И только сейчас одна из женщин вспомнила, что полагается делать. Дрожащим голосом она завела:
Когда утром встанут зори,
Тебя, суша, тебя, море,
Все живое славит песней:
Славен будь, отец небесный.
Ей тотчас ответили другие утомленные, дрожащие голоса. Да и устали же они… Сжималось сердце от страха, — что-то они застанут дома? Никому и глядеть не хотелось, что там могло остаться. Они смотрели на луга, смотрели на пыльную дорогу, только бы не смотреть в даль, не смотреть туда, где, быть может, к июньскому небу поднимается черный столб дыма, рыжее пламя.

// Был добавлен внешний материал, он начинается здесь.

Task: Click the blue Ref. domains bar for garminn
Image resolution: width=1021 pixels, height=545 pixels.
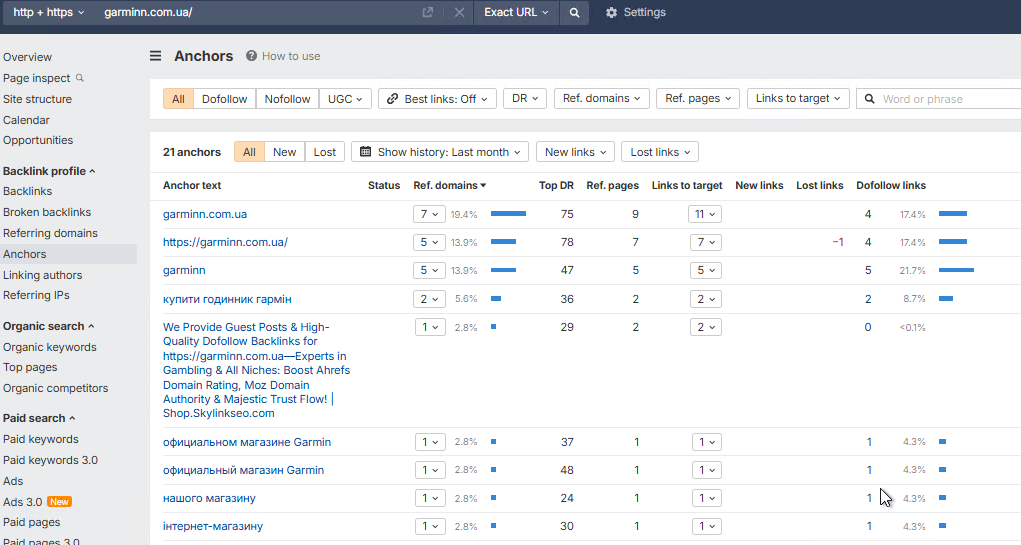Action: [503, 270]
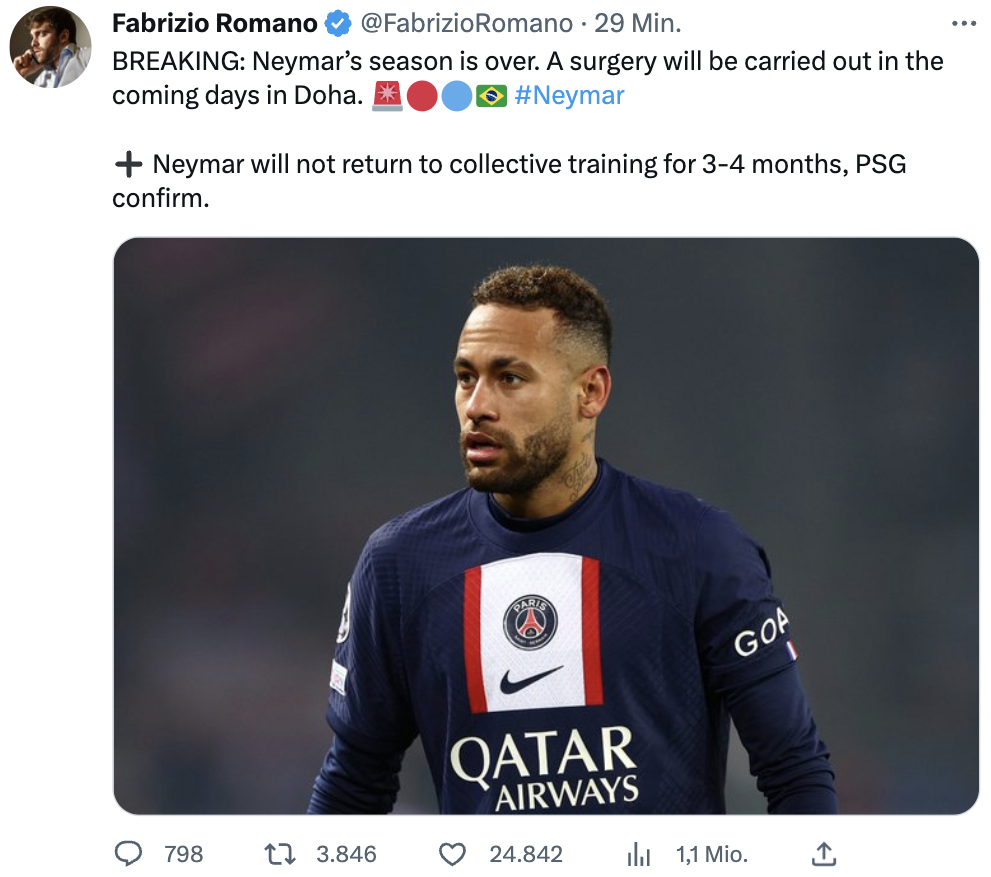
Task: Click the Fabrizio Romano display name
Action: tap(214, 23)
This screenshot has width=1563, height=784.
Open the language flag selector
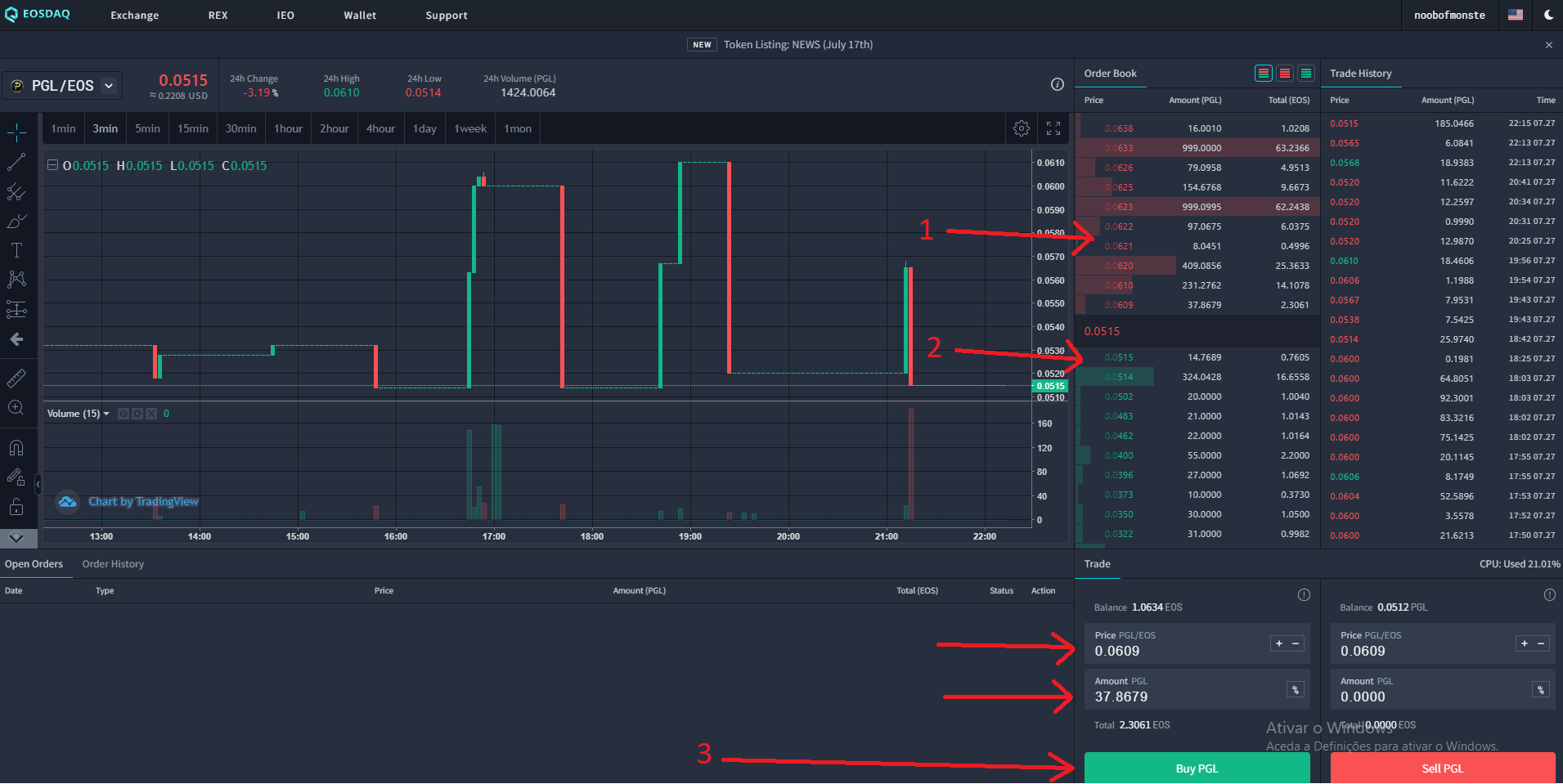point(1516,15)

Теперь они шли медленнее. Дети плакали. Приходилось тащить их на руках. Бабы выбились из сил. Ведь в эти времена с ними не было ни одного стоящего мужика. Так какие-то дохлые, которых на войну не взяли. А уж кого на войну не брали, в том, видно, мало было толку.
Из бараков высыпали бабы.
— Боже милостивый! Ворочаются!
— А мы-то уж горевали, битва ведь куда-то в другое место перешла, а вы, бедняжки, пошли куда глаза глядят.
— Воротили нас.
— Слава богу, слава богу, — радовалась Магда, направляясь с Габрыськой к баракам. Теперь та решилась оставить Ментусиху на попечение Йоськи.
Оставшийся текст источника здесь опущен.